这种精确度的衡量方式有个可选参数 restrict_vocab,用于限制哪些测试样本会被考虑到。
在 2016 年的版本中,Gensim 增加了一个更好的方式来评估语义相似度。
默认使用的是学术数据集:WS-353。但是个人也可以基于这个数据集创造一个专注于特别领域的数据集。
这个数据集包含词语对,及人工标注的相似度评估,用于衡量这两个词的相关性,或同时出现的概率。
例如 coast(海岸) 和 shore(岸)非常相似,这两个词经常出现在同一段文字中。
同时,clothes(衣服) 和 closet(衣橱) 的相似度就要低一些,虽然这两个词是有关系的,但是无法互换。
model.wv.evaluate_word_pairs(datapath('wordsim353.tsv'))
测试结果:
((0.1952515342533469, 0.13490728041580877),
SpearmanrResult(correlation=0.19127414318530173, pvalue=0.14319638687965558),
83.0028328611898)
返回值:
- pearson (tuple of (float, float)) – Pearson correlation coefficient with 2-tailed p-value.
- 皮尔森相关系数(2 个双尾 p 值)
- spearman (tuple of (float, float)) – Spearman rank-order correlation coefficient between the similarities from the dataset and the similarities produced by the model itself, with 2-tailed p-value.
- 斯皮尔曼等级相关系数,针对数据集的相关性和模型产生的相关性,2 个 双尾 p 值。
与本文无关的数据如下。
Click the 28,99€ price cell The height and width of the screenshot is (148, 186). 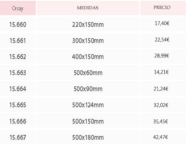pyautogui.click(x=161, y=56)
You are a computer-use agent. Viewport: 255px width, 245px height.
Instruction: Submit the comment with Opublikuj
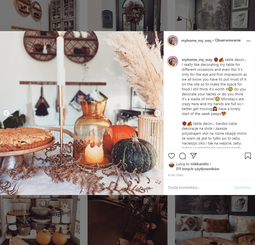coord(242,187)
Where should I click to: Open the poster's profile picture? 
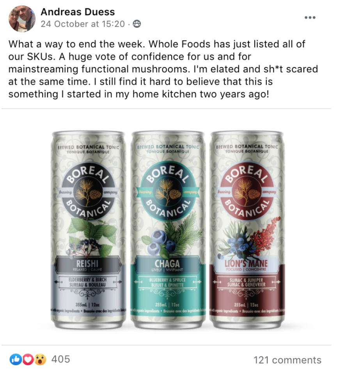pyautogui.click(x=22, y=19)
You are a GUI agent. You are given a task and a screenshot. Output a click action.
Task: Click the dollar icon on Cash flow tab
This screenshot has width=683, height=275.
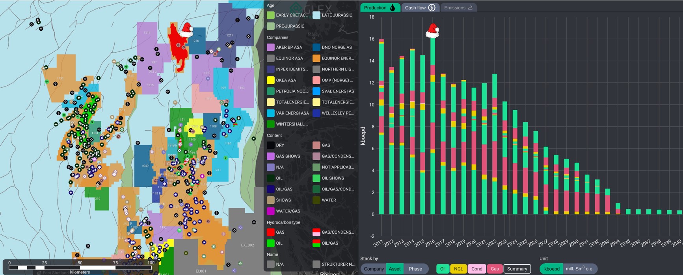point(432,7)
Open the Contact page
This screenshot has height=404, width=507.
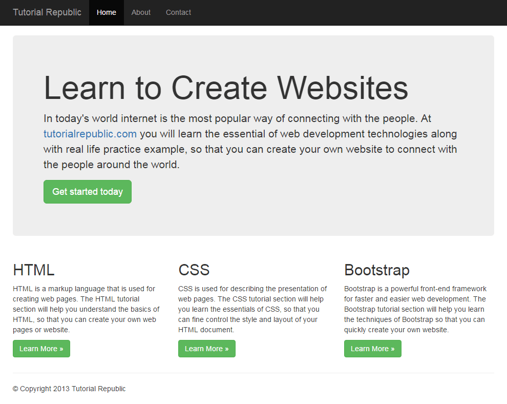[178, 12]
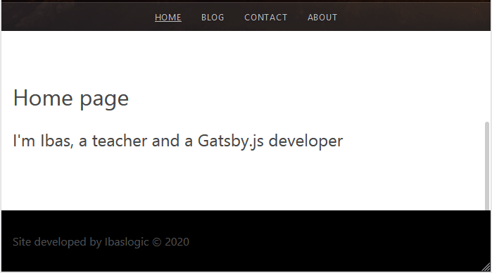Open the underlined HOME navigation link
492x273 pixels.
pyautogui.click(x=168, y=18)
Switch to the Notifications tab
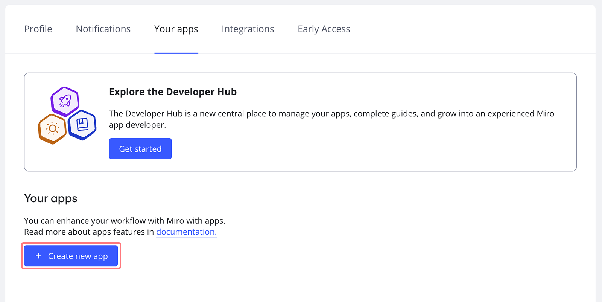602x302 pixels. pos(103,29)
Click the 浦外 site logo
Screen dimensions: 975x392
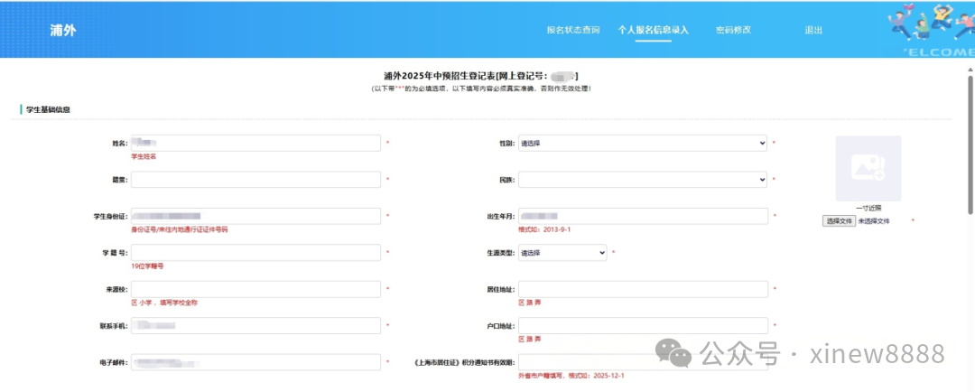[63, 30]
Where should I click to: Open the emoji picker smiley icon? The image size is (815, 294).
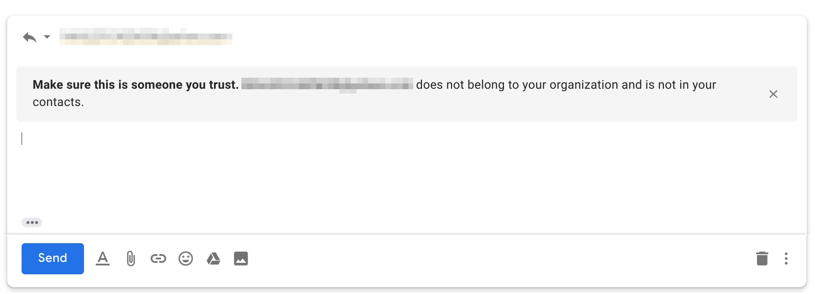186,259
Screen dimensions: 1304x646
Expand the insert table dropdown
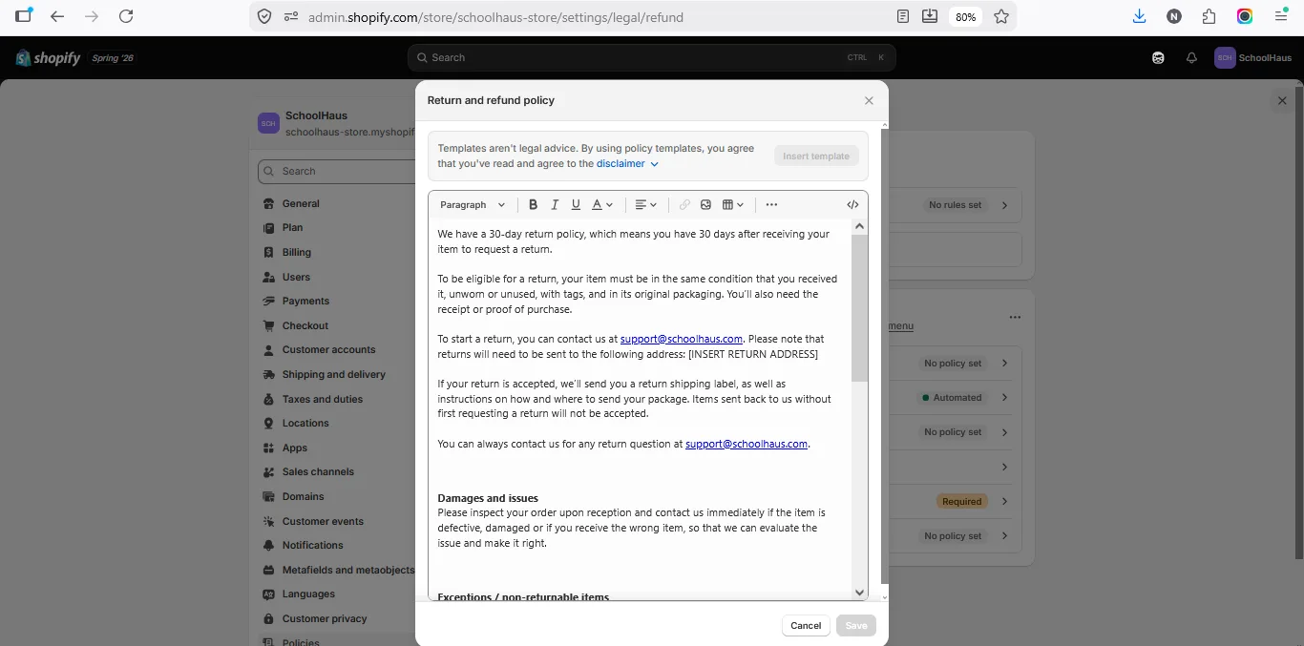733,205
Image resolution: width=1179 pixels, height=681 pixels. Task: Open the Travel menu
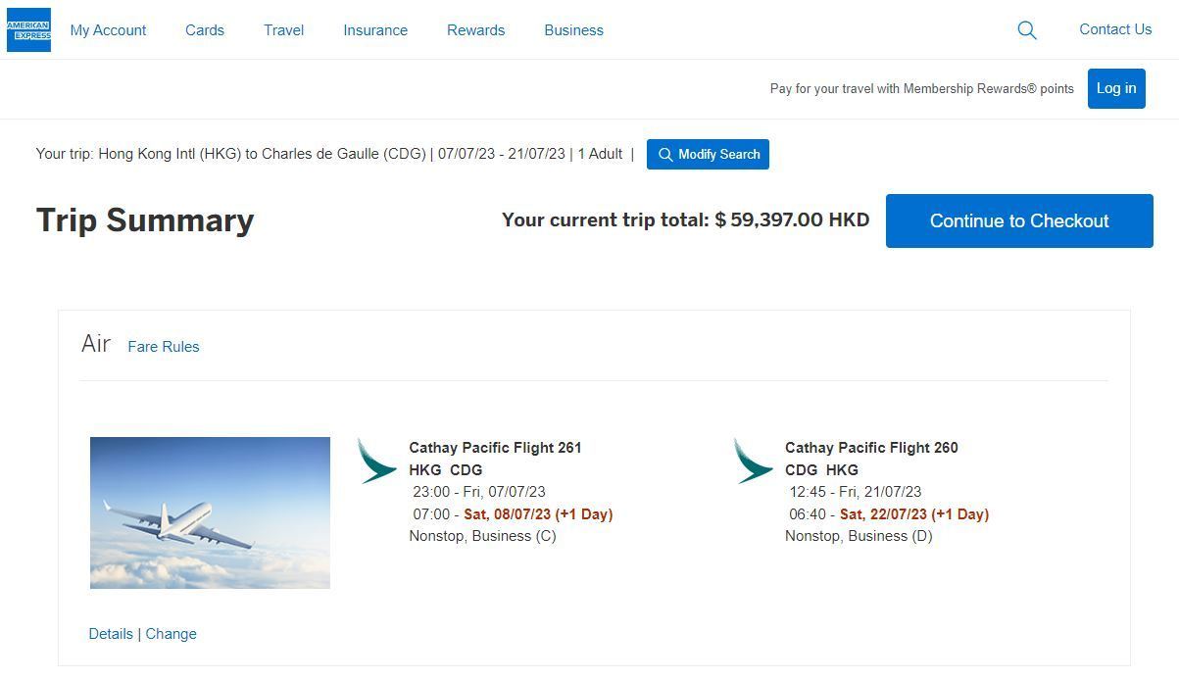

- oov_ratio (float) – The ratio of pairs with unknown words.
- 配对中有未知单词的比例。
所以上面的结果显示,我们测试的成绩并不好呀,应该是训练语料较小的原因吧!
!!! 注意:
- 在 Google 测试集和 WS-353 上取得好成绩并不意味着在应用中也会表现很好 ~
- 反之亦然 ~
- 最好直接在所需的任务中进行测试!比如我们要做一个分类任务,那直接看分类的效果就好了!